TO DO: Across the entries below, how many lines have the string "label" in them? Reply with only the number.

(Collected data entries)
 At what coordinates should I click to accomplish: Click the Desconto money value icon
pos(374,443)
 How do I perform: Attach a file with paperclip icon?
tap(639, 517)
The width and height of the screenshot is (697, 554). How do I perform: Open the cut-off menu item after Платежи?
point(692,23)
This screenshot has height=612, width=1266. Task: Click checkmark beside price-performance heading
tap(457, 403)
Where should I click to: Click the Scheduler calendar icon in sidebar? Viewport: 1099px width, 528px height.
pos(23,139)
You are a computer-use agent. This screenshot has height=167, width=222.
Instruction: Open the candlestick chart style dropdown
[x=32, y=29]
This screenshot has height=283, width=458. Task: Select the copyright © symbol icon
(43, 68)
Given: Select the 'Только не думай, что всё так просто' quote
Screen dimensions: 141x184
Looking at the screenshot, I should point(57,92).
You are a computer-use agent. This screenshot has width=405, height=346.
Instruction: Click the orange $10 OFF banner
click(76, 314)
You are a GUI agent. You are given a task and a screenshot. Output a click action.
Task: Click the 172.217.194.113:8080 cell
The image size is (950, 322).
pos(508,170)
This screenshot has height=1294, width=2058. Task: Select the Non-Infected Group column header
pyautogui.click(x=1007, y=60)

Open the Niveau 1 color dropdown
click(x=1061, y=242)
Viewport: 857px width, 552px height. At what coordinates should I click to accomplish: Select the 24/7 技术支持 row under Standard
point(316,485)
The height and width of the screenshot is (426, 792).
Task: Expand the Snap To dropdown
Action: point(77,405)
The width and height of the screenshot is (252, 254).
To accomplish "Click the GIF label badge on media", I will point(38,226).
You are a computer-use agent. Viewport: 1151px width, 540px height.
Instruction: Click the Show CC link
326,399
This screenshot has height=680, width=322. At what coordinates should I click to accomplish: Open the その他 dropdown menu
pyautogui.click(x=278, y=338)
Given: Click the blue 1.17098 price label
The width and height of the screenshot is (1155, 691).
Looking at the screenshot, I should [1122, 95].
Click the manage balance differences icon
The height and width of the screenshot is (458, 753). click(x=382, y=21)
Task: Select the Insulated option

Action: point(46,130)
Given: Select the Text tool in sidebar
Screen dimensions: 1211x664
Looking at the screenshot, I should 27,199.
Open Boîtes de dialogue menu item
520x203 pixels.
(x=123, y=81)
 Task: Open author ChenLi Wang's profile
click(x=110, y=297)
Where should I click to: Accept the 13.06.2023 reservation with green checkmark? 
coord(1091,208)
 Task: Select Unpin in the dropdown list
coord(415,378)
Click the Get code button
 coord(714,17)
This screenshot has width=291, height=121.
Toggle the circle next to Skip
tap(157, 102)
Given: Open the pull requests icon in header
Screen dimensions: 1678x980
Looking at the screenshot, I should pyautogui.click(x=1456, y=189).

REPLY: 2